LAWS(JHAR)-2006-9-35

DILIP MACHHUWA Vs. STATE OF BIHAR

Decided On September 13, 2006
DILIP MACHHUWA Appellant
V/S
STATE OF BIHAR Respondents

JUDGEMENT

(1.) THE present appeal has been preferred by the sole appellant against the judgment of conviction under Section 376, IPC and order of sentence passed respectively on 18th and 19th November, 1997 whereby and whereunder the appellant was sentenced to undergo rigorous imprisonment for 10 years.

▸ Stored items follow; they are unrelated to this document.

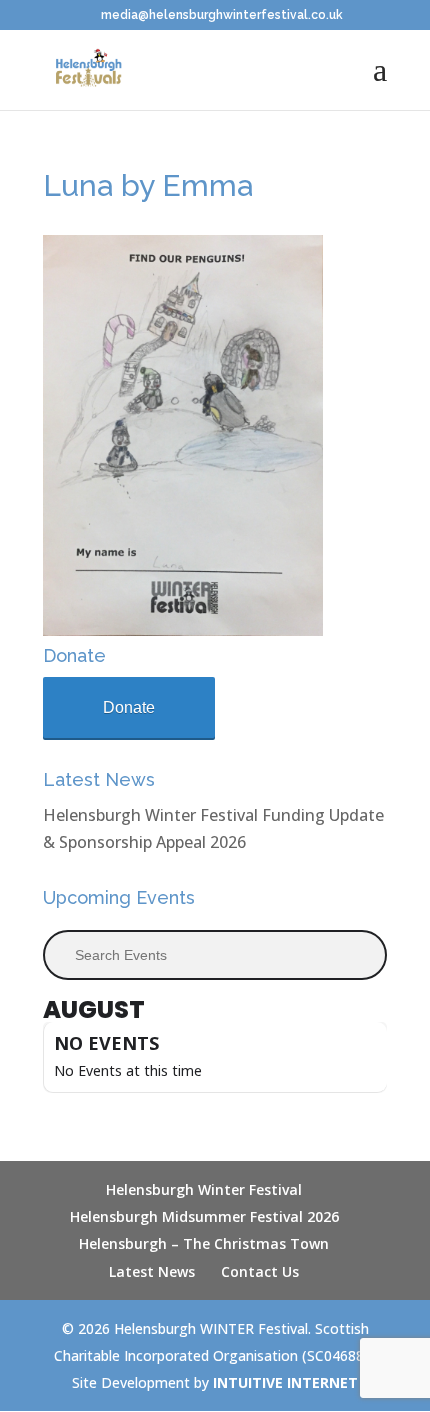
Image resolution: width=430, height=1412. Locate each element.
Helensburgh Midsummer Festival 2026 (204, 1216)
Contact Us (260, 1271)
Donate (129, 707)
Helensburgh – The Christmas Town (204, 1243)
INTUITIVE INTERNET (285, 1382)
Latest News (152, 1271)
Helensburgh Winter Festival (204, 1189)
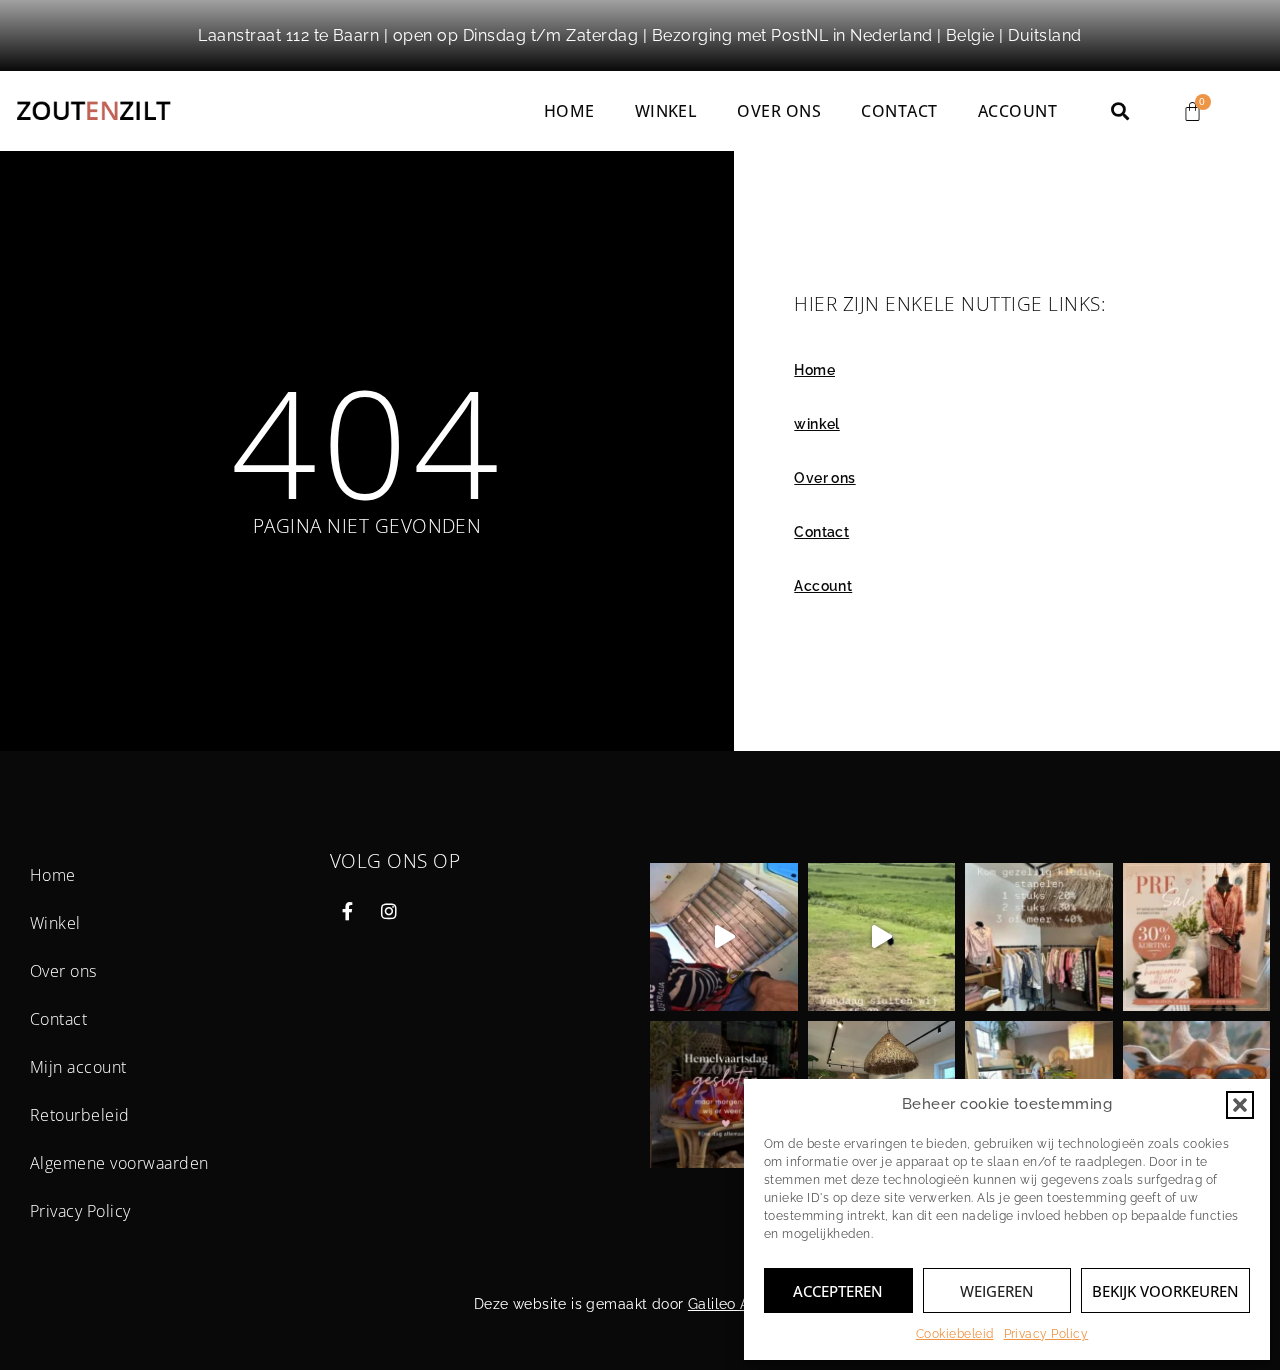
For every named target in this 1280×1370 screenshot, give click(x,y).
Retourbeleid (80, 1115)
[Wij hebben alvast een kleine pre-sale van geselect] (1197, 937)
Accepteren (838, 1291)
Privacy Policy (1046, 1334)
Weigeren (997, 1291)
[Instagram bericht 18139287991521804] (724, 1095)
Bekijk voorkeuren (1165, 1291)
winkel (666, 111)
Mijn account (78, 1067)
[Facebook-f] (348, 911)
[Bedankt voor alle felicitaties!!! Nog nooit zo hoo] (724, 937)
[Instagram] (389, 911)
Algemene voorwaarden (119, 1163)
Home (569, 111)
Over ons (779, 111)
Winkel (55, 923)
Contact (899, 111)
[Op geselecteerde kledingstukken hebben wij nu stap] (1039, 937)
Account (1017, 111)
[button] (1240, 1105)
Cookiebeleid (955, 1334)
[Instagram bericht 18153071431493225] (882, 937)
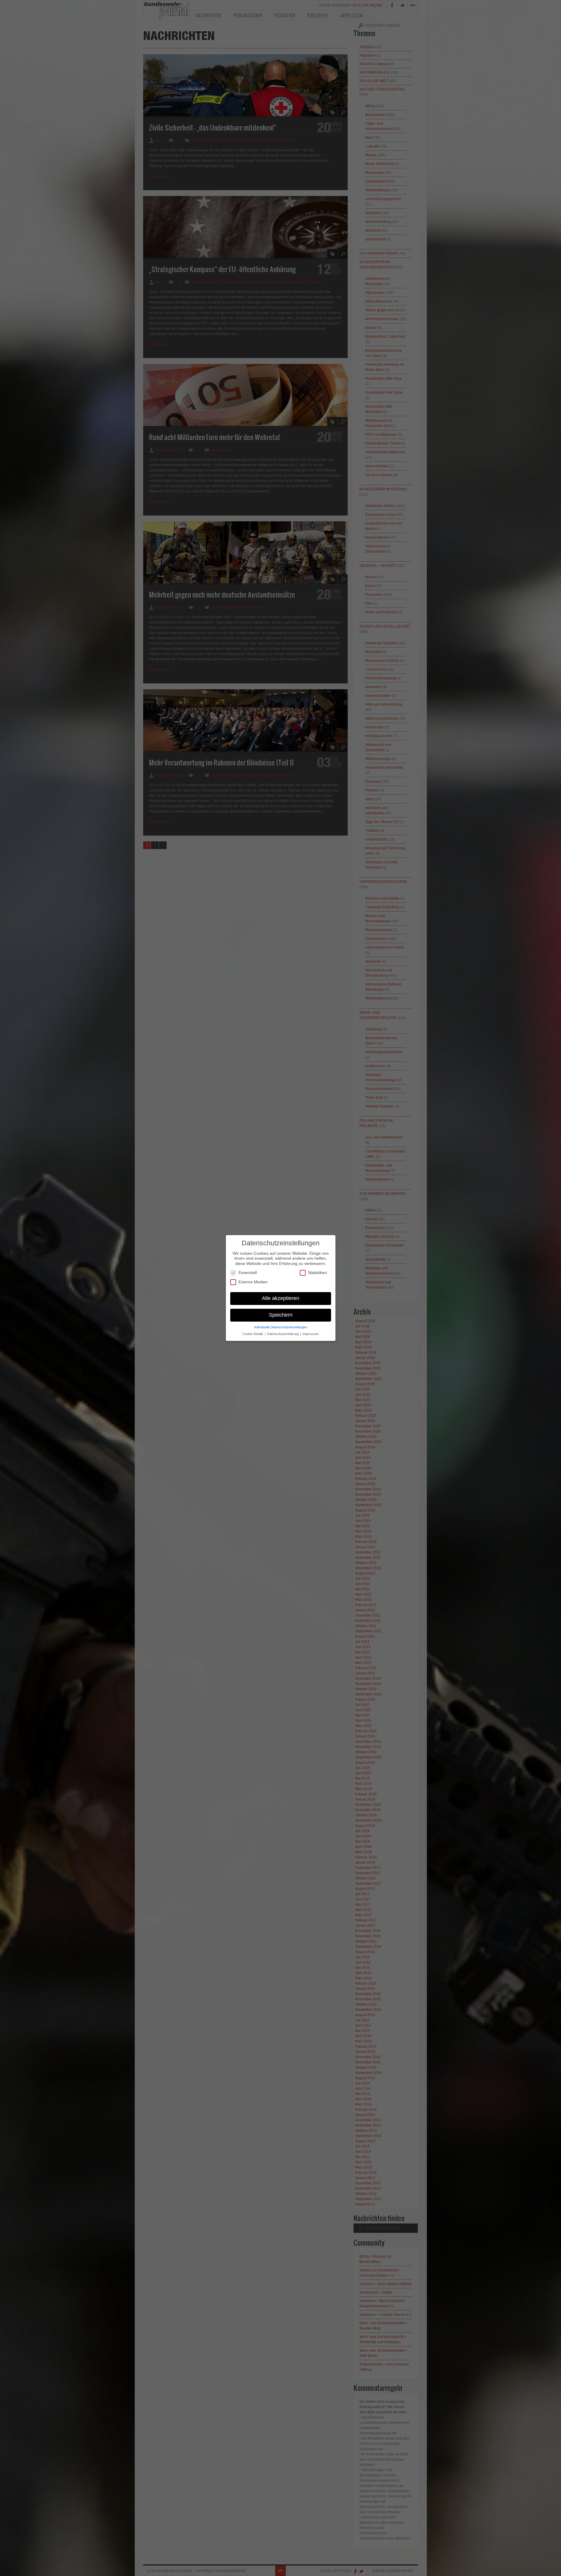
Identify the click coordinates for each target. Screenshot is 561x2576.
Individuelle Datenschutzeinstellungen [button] (280, 1327)
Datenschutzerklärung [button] (283, 1334)
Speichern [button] (280, 1315)
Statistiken (317, 1272)
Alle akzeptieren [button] (280, 1298)
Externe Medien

(2.) THE prosecution story in brief is that the prosecutrix Mira Kumari delivered her statement before the Bundu Police at about 8.30 p.m. stating, inter alia, that she was aged about 10 years and on the same day while she was returning from the grocery shop of Akchhay Mahto after pur -purchasing Biscuit, she came across the appellant Dilip Machhua who after delivering a Chocklet asked her to accompany him and took her away towards Manager Bandh on the northern bank of the pond and layed her down from back side. She further narrated that the appellant terrorized that in case of raising alarm she would be thrown in the pond after killing her. When she could not resist out of fear, the appellant lowered down her pantee and committed some bad work (rape) on her. During commission of offence he kissed her and after commission she was let off. She returned back to her home and narrated the occurrence to her mother, father and maternal grand -father. Disclosing the identity of the appellant she narrated that the appellant was the driver of the vehicle of the landlord of the house where she with her parents and maternal grand -father were living on rent. The police registered Bundu P.S. case No. 48 of 1996 under Section 376, IPC and after investigation submitted charge -sheet against the appellant under the said offence.

(3.) ADVANCING his argument Mr. Deo submitted that though the prosecution had examined altogether 9 witnesses but PW 1 prosecutrix is the only alleged to be the eye -witness and even if her evidence is accepted in its entirety, no offence under Section 376, IPC is made out. As a matter of fact, none of the ingredients for constituting an offence of rape has been established so as to attract the punishment against the appellant under Section 376, IPC. The explanation given in the definition of rape under Section 375, IPC, it is mentioned that penetration is sufficient to constitute the sexual intercourse and the necessary ingredient to the offence of rape is lacking in the instant case. It is nowhere alleged in the statement of the victim prosecutrix that the appellant had penetrated in her private part.